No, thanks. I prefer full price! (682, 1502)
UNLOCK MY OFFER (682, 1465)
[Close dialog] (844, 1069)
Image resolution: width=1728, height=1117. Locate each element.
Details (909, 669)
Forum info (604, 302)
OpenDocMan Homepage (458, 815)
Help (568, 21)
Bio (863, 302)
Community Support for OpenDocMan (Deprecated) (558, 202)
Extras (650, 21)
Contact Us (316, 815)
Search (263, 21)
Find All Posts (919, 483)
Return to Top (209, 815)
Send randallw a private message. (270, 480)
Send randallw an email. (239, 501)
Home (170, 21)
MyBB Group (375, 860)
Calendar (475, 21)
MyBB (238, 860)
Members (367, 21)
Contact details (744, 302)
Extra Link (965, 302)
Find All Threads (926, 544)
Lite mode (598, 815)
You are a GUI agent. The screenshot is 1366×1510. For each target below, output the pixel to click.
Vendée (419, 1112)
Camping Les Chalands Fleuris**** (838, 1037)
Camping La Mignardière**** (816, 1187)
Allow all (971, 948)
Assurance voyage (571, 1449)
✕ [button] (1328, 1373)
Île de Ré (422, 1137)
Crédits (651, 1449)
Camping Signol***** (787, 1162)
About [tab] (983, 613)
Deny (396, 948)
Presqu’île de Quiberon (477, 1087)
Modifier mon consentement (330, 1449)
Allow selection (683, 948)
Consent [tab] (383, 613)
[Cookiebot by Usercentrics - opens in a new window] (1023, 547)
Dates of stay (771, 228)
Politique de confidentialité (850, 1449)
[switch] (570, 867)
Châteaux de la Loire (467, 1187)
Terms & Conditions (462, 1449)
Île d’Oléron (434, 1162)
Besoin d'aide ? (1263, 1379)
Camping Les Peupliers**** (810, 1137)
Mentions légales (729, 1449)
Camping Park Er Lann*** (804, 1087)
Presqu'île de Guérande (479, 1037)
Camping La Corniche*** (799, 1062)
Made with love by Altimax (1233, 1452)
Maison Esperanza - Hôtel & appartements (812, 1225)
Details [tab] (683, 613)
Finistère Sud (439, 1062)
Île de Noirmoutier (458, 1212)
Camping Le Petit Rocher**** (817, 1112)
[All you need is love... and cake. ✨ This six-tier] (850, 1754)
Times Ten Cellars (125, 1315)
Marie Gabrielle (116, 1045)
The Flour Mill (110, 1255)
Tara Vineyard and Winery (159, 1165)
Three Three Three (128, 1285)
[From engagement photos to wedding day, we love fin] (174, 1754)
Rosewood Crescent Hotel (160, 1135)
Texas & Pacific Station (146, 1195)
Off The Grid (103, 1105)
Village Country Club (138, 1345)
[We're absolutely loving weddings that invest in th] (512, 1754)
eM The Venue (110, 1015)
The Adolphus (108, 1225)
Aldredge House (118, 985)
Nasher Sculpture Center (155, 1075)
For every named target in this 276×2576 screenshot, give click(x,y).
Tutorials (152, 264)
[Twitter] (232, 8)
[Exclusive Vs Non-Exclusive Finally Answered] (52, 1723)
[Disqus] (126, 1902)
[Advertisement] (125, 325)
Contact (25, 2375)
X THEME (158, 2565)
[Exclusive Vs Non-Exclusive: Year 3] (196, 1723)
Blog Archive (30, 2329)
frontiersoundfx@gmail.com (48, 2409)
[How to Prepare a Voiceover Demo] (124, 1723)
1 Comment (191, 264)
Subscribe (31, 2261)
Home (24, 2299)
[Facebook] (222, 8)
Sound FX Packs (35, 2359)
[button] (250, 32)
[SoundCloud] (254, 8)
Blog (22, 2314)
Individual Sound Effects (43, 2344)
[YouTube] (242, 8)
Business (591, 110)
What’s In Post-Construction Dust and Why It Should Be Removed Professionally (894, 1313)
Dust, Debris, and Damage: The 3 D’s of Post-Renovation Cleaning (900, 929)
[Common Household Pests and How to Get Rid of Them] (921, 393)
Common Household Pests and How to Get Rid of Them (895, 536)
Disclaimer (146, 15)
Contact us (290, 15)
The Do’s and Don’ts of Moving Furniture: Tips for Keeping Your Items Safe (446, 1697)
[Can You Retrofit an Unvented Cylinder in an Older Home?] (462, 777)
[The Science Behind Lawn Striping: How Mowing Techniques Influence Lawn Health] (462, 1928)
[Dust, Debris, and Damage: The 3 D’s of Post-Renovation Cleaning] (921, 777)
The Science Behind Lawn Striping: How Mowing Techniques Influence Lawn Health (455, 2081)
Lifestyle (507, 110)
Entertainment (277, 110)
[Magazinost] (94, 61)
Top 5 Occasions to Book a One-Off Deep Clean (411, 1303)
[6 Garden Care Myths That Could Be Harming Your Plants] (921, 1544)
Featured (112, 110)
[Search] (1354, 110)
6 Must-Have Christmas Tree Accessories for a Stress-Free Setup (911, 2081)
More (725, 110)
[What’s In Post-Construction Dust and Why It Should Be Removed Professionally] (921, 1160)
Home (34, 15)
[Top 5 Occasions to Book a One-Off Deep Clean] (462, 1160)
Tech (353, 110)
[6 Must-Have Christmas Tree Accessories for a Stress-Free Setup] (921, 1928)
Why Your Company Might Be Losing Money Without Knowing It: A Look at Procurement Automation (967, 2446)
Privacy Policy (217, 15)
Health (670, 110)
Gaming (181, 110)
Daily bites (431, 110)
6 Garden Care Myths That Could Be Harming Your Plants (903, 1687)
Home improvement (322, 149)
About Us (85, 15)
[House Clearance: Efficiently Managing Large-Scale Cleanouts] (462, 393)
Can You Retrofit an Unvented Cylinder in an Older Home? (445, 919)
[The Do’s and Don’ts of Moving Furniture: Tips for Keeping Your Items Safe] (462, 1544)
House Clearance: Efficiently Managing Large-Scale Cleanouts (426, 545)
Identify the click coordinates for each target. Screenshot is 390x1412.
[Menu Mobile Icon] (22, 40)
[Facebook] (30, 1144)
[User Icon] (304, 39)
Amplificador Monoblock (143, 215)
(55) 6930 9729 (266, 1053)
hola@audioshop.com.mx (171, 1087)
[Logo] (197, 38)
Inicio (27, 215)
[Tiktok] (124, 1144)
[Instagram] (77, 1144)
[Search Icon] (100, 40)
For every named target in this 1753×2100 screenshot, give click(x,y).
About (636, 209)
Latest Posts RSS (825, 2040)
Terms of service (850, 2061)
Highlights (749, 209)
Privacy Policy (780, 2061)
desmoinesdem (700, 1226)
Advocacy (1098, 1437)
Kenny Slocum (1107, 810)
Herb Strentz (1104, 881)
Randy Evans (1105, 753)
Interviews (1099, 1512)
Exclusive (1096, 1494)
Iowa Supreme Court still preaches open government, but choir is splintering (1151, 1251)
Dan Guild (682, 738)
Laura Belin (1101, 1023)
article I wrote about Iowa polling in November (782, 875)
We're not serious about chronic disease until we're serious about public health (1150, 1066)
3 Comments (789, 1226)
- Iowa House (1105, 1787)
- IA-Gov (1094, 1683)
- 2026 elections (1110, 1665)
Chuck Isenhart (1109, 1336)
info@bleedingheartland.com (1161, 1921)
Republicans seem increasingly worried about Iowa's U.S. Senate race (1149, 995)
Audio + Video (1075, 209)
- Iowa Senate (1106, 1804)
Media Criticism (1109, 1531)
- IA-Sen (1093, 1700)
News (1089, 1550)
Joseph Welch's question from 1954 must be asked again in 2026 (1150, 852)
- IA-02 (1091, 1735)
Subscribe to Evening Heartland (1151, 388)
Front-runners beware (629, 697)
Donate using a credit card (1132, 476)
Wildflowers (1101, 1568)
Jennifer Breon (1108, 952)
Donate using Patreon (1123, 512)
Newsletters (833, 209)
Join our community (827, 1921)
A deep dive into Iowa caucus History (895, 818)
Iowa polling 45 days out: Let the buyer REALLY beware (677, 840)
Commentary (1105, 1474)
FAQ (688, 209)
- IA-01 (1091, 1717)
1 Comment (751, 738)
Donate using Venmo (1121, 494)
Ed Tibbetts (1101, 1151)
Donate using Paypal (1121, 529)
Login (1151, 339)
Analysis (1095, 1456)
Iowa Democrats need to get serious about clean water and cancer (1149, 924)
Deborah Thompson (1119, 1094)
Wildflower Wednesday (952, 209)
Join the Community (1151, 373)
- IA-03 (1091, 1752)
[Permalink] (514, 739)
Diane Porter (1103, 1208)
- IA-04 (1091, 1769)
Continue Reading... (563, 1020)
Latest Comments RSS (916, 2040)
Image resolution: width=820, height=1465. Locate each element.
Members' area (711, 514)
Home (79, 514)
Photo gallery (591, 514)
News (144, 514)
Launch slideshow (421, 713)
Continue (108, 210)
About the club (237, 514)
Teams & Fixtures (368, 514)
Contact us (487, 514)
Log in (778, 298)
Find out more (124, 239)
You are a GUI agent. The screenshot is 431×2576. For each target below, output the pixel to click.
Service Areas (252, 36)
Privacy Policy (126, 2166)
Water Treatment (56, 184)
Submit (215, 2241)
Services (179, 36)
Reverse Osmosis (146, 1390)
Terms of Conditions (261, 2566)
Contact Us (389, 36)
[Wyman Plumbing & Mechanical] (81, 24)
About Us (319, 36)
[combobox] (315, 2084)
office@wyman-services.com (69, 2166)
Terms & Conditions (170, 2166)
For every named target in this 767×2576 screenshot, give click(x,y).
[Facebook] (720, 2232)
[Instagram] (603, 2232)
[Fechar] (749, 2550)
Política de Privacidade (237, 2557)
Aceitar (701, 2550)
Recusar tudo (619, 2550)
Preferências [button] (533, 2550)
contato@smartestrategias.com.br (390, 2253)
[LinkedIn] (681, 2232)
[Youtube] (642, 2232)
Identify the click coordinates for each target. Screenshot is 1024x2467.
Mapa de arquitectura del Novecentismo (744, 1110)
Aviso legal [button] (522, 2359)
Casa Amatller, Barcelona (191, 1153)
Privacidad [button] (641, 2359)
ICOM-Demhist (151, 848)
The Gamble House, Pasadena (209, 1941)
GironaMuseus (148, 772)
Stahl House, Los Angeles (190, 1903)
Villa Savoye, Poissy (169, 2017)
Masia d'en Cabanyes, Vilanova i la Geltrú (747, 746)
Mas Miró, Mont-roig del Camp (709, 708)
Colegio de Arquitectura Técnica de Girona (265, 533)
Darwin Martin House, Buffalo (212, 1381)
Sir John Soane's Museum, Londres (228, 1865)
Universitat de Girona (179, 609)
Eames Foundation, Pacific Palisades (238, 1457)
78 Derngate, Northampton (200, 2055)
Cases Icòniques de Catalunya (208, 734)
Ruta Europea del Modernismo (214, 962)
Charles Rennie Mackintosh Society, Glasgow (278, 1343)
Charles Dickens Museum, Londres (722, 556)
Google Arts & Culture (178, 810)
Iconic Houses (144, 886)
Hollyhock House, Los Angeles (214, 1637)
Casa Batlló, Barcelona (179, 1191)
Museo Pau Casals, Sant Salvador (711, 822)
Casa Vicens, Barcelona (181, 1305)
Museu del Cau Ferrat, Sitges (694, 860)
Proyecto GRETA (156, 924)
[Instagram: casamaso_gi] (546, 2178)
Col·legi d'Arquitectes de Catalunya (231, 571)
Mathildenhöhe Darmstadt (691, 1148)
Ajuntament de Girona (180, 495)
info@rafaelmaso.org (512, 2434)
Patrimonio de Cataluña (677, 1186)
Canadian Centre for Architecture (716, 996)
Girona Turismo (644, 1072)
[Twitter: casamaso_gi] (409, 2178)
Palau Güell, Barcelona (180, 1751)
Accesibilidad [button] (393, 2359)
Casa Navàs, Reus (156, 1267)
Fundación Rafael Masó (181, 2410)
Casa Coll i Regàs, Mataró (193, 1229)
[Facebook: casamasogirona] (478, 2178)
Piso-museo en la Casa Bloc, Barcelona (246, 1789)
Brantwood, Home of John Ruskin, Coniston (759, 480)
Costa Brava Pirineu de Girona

## [WHAT TO PRODUCE]
Print the lines of the listing exactly as they appear, starting at the line that contains "For every named target in this 276×2576" and ending at the line that contains "Top 5 Occasions to Book a One-Off Deep Clean (411, 1303)", both included.

## [EXERCISE RESULT]
For every named target in this 276×2576 screenshot, give click(x,y).
Tutorials (152, 264)
[Twitter] (232, 8)
[Exclusive Vs Non-Exclusive Finally Answered] (52, 1723)
[Disqus] (126, 1902)
[Advertisement] (125, 325)
Contact (25, 2375)
X THEME (158, 2565)
[Exclusive Vs Non-Exclusive: Year 3] (196, 1723)
Blog Archive (30, 2329)
frontiersoundfx@gmail.com (48, 2409)
[How to Prepare a Voiceover Demo] (124, 1723)
1 Comment (191, 264)
Subscribe (31, 2261)
Home (24, 2299)
[Facebook] (222, 8)
Sound FX Packs (35, 2359)
[button] (250, 32)
[SoundCloud] (254, 8)
Blog (22, 2314)
Individual Sound Effects (43, 2344)
[YouTube] (242, 8)
Business (591, 110)
What’s In Post-Construction Dust and Why It Should Be Removed Professionally (894, 1313)
Dust, Debris, and Damage: The 3 D’s of Post-Renovation Cleaning (900, 929)
[Common Household Pests and How to Get Rid of Them] (921, 393)
Common Household Pests and How to Get Rid of Them (895, 536)
Disclaimer (146, 15)
Contact us (290, 15)
The Do’s and Don’ts of Moving Furniture: Tips for Keeping Your Items Safe (446, 1697)
[Can You Retrofit an Unvented Cylinder in an Older Home?] (462, 777)
[The Science Behind Lawn Striping: How Mowing Techniques Influence Lawn Health] (462, 1928)
[Dust, Debris, and Damage: The 3 D’s of Post-Renovation Cleaning] (921, 777)
The Science Behind Lawn Striping: How Mowing Techniques Influence Lawn Health (455, 2081)
Lifestyle (507, 110)
Entertainment (277, 110)
[Magazinost] (94, 61)
Top 5 Occasions to Book a One-Off Deep Clean (411, 1303)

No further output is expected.